» TEXTE À LIRE:
Motifs de la décision

Introduction

1 Le plaignant, Me Yvan Poulin, a demandé une prorogation de délai afin de présenter sa plainte. L’intimé, le sous-ministre de la Justice, s’oppose à cette prorogation de délai et demande le rejet de la plainte.

Contexte

2 Le 28 août 2007, le ministère de la Justice a annoncé un poste d’avocat général, groupe et niveau LA-3A (numéro du processus de nomination : 2007-SPPC-MTL-A-100) au Service des poursuites pénales du Canada, Bureau régional du Québec. Le 2 octobre 2007, un deuxième poste d’avocat général a été annoncé dans le cadre du même processus de nomination. Le plaignant a posé sa candidature aux deux postes en question.

3 Le 4 février 2008, un avis de notification de nomination a été affiché sur le site Web Publiservice informant que Me Richard Roy et Me Pascale Ledoux avaient été nommés pour une période indéterminée suivant le processus de nomination. La date de clôture pour présenter une plainte qui apparaissait sur l’avis de notification de nomination ou de proposition de nomination était le 19 février 2008.

4 Le 25 février 2008, le plaignant a présenté une plainte auprès du Tribunal de la dotation de la fonction publique (le Tribunal) en vertu du paragraphe 77(1) de la Loi sur l’emploi dans la fonction publique, L.C. 2003, ch. 22, art. 12 et 13 (la LEFP). Le plaignant allègue qu’il y a eu abus de pouvoir dans ce processus de nomination et qu’il a été entaché de favoritisme personnel et de mauvaise foi. Selon lui, les nominations ont aussi été illégalement et irrégulièrement annoncées près d’un mois avant que l’avis des candidatures retenues soit émis. Par ailleurs, le plaignant a demandé une prorogation de délai pour présenter sa plainte.

5 Le 29 février 2008, l’intimé a demandé le rejet de la plainte au motif que celle-ci est hors délai.

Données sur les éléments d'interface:
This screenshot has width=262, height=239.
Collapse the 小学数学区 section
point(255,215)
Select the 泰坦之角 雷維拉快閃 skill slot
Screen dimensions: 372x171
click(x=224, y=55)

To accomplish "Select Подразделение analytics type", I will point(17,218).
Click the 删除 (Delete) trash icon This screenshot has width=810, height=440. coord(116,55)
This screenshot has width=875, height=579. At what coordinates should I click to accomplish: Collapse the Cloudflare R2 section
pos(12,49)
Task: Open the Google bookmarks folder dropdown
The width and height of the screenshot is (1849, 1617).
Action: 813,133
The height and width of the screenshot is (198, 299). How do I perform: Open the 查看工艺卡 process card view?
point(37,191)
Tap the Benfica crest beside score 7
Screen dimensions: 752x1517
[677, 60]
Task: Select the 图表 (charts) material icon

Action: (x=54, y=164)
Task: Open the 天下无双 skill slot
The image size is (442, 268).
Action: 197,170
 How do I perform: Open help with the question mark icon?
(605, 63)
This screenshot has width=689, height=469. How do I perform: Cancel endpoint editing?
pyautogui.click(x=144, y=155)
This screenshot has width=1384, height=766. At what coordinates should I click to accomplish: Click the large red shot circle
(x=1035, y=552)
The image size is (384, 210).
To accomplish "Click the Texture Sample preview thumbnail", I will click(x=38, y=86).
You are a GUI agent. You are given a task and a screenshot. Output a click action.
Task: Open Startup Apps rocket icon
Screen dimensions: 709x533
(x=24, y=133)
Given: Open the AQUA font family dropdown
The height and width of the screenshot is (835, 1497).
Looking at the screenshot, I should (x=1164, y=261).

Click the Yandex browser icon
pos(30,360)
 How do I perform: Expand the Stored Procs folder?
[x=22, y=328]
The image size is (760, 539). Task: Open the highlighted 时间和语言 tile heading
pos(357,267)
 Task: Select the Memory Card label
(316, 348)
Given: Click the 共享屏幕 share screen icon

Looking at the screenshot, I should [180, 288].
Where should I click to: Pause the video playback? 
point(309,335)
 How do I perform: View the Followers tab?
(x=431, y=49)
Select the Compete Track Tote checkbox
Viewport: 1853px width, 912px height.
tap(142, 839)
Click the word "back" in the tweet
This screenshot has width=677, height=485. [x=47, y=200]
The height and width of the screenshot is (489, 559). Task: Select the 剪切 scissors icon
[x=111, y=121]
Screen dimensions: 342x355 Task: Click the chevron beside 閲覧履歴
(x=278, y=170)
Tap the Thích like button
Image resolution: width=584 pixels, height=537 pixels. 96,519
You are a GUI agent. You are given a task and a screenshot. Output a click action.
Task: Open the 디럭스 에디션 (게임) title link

» CONSIGNES:
1. Selon le texte sur la plainte de Me Poulin, quelle était la date de clôture pour présenter une plainte ?
2. Poursuivez le texte sur la plainte de Me Poulin après le paragraphe 5.
Les données n'ont aucun rôle dans cet exercice.

» RÉPONSES FOURNIES:
1. Le 19 février 2008.

2.
Question en litige

Le Tribunal devrait-il accorder une prorogation de délai pour présenter la plainte?

Argumentation des parties

A) Argumentation de l’intimé

6 L’intimé demande que la plainte soit rejetée car elle n’a pas été présentée dans le délai prescrit à l’article 10 du Règlement du Tribunal de la dotation de la fonction publique, DORS/2006-6, (Règlement du TDFP).

7 Selon l’article 10, une plainte doit être présentée au plus tard 15 jours après la date figurant sur l’avis public de nomination. L’intimé fait valoir que la notification de nomination ou de proposition de nomination a été affichée sur le site Web Publiservice indiquant que la période de 15 jours pour présenter une plainte débutait le 4 février 2008 et prenait fin le 19 février 2008. Le plaignant a présenté sa plainte le 25 février 2008, soit six jours après la date limite de la période pour présenter une plainte.

8 De plus, la conseillère en ressources humaines, Mme Paquin, a envoyé un courriel au plaignant le 15 janvier 2008 indiquant que la notification des candidatures retenues était affichée sur le site Web Publiservice. Mme Paquin a également précisé que les notifications, comme la notification de nomination ou de proposition de nomination, seraient affichées sur le site Web Publiservice :

Dans le cadre du processus de nomination ci-haut mentionné, veuillez noter que les notifications seront affichées sous (sic) le site Publiservice ainsi, si vous n’avez plus accès à Publiservice, veuillez nous en informer immédiatement.

9 En outre, l’intimé fait valoir que, même si l’article 5 du Règlement du TDFP indique que tout délai peut être prorogé, le plaignant n’a fourni aucune preuve de circonstances ou de motifs exceptionnels hors de son contrôle pouvant mener à l’octroi d’une prorogation. L’intimé fait également remarquer que le plaignant était responsable de s’assurer qu’il connaissait parfaitement les délais et procédures à suivre pour un processus de plainte auprès du Tribunal. Selon l’intimé, le plaignant aurait pu consulter l’avis public affiché sur le site Web Publiservice.

10 Enfin, l’intimé affirme que ce n’est pas une pratique du Service des poursuites pénales du Canada d’envoyer des courriels complémentaires pour aviser chaque candidat de toutes les notifications.

B) Argumentation du plaignant

11 Le plaignant indique dans sa plainte qu’un premier avis de notification des candidatures retenues lui a été expédié par courriel le 15 janvier 2008. Ce courriel mentionnait que les candidats pouvaient se prévaloir du processus de discussion informelle et qu’une période d’attente de cinq jours « durant laquelle aucune nomination ne pouvait être faite ou proposée » était applicable. La période de discussion informelle se terminait le 21 janvier 2008.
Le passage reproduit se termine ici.